> **Work request**
In the listing below, locate the lines bearing the word "will". Copy every one of them.

*** Opening Data shown ***

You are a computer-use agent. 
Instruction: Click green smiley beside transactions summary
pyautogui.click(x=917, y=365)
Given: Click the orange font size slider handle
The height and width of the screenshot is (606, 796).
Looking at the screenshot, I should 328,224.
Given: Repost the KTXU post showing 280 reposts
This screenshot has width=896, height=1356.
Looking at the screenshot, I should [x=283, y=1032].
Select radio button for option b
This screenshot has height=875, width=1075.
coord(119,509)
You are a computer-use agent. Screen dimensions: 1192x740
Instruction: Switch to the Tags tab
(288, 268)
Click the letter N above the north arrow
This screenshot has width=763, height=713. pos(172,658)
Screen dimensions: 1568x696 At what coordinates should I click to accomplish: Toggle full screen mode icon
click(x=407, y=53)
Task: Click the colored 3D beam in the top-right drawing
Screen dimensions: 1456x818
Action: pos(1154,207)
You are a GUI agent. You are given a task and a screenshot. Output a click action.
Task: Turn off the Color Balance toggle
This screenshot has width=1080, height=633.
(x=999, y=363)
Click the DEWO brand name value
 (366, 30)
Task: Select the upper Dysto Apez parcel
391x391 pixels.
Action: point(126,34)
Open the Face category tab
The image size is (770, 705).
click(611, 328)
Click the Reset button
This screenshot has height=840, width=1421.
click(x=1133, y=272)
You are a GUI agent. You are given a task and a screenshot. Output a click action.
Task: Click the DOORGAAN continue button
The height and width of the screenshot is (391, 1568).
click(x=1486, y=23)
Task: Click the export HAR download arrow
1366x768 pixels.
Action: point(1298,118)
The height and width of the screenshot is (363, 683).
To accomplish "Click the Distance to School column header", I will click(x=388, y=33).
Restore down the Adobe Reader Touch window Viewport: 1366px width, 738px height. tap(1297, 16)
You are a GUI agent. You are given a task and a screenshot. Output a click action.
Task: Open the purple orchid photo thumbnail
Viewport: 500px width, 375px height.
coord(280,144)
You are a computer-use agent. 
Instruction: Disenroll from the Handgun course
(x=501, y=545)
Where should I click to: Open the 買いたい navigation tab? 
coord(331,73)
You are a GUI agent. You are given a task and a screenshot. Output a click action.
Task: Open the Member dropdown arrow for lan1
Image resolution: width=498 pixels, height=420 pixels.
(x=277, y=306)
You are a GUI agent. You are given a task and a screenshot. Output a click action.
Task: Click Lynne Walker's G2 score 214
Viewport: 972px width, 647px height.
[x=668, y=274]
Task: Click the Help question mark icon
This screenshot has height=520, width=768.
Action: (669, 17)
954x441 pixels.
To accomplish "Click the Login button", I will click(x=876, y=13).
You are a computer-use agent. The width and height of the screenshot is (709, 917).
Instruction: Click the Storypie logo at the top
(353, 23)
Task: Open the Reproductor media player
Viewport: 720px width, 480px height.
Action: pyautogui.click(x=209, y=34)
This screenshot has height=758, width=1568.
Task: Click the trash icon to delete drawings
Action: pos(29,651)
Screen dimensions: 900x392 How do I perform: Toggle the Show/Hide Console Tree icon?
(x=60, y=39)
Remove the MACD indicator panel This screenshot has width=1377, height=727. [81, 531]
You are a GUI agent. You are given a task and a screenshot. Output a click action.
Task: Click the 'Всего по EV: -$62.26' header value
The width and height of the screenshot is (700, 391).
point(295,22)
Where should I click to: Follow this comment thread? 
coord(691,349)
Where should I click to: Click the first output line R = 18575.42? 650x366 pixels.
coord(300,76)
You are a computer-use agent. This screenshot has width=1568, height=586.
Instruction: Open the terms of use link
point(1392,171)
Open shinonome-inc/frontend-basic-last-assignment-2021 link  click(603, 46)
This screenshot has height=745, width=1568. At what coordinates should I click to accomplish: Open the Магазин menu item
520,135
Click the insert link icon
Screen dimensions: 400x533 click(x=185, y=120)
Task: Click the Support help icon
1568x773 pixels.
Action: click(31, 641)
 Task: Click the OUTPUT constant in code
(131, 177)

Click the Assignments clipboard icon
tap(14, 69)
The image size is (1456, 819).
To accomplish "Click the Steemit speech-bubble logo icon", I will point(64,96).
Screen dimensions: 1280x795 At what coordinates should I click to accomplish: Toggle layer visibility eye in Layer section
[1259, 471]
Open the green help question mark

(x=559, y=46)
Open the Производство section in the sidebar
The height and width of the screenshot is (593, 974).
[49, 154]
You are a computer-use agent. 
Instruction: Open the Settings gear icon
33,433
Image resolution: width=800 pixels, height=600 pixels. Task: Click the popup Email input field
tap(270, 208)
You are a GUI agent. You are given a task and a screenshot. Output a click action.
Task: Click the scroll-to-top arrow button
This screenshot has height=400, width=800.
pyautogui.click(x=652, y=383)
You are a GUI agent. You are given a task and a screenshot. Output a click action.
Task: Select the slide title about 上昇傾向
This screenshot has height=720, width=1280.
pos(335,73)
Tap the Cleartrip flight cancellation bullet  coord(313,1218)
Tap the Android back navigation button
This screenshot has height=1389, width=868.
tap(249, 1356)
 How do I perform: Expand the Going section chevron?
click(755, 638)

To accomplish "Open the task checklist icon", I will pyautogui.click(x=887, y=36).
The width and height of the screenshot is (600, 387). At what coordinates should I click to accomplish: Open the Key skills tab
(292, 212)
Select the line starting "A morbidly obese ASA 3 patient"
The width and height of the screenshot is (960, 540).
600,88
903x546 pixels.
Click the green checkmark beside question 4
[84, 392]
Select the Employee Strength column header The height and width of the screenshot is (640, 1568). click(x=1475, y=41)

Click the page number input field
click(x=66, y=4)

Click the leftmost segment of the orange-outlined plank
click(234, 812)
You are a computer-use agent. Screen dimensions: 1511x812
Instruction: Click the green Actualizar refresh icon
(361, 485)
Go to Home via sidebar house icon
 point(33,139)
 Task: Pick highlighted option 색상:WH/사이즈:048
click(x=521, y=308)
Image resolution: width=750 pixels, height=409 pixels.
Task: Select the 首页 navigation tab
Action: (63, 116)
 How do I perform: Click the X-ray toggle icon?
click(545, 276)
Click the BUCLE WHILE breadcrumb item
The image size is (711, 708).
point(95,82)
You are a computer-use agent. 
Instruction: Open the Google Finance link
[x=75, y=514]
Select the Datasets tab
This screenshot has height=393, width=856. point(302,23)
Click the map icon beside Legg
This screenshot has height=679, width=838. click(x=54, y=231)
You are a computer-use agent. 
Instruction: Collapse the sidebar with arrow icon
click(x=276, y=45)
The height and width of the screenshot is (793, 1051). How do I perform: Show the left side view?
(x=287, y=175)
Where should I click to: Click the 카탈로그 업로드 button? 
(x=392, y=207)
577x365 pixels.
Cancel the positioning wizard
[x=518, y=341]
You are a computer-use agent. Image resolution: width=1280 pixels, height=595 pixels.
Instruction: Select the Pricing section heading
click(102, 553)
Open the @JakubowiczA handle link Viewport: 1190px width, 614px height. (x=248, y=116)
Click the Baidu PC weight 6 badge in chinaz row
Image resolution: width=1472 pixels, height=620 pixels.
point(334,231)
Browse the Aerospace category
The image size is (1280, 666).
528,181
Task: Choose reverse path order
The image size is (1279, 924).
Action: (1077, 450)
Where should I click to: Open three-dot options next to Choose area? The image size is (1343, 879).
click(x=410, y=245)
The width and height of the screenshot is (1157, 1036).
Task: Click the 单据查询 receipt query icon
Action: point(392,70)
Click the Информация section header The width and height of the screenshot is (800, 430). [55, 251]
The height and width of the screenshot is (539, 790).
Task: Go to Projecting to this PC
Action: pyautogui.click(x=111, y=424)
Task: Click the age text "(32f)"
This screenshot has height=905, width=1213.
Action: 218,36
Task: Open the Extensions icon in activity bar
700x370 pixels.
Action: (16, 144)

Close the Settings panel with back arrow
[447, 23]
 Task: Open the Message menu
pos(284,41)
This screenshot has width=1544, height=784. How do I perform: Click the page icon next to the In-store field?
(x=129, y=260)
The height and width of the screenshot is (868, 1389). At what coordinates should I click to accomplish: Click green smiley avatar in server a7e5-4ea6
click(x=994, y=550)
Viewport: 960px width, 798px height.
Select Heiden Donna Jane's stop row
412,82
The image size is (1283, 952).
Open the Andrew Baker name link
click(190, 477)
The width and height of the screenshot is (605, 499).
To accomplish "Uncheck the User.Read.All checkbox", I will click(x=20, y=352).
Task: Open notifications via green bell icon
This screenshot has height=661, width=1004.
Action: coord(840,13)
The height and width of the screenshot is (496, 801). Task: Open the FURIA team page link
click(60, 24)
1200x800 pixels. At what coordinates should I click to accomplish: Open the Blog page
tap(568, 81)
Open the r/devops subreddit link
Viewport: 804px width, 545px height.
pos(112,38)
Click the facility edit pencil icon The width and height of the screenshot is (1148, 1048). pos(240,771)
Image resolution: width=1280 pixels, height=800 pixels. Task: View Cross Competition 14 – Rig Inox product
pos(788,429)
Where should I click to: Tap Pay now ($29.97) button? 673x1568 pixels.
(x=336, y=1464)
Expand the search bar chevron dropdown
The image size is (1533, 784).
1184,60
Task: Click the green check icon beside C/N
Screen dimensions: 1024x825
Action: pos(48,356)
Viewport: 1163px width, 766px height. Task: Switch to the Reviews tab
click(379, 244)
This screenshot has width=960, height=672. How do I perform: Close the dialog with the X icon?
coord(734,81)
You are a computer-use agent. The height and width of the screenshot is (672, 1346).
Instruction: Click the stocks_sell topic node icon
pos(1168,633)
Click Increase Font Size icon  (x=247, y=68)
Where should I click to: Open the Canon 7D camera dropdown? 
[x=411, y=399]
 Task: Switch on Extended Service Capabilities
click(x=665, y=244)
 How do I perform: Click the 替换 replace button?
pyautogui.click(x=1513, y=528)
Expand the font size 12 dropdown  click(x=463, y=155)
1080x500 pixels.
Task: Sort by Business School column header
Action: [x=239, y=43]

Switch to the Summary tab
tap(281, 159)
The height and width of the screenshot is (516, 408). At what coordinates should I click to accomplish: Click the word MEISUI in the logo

*** Closing Data shown ***

> **Task answer**
To accomplish "Click the Distance to School column header", I will click(x=388, y=33).
To accomplish "Click the Login button", I will click(x=876, y=13).
To accomplish "Click the Steemit speech-bubble logo icon", I will point(64,96).
To accomplish "Open the task checklist icon", I will pyautogui.click(x=887, y=36).
To accomplish "Uncheck the User.Read.All checkbox", I will click(x=20, y=352).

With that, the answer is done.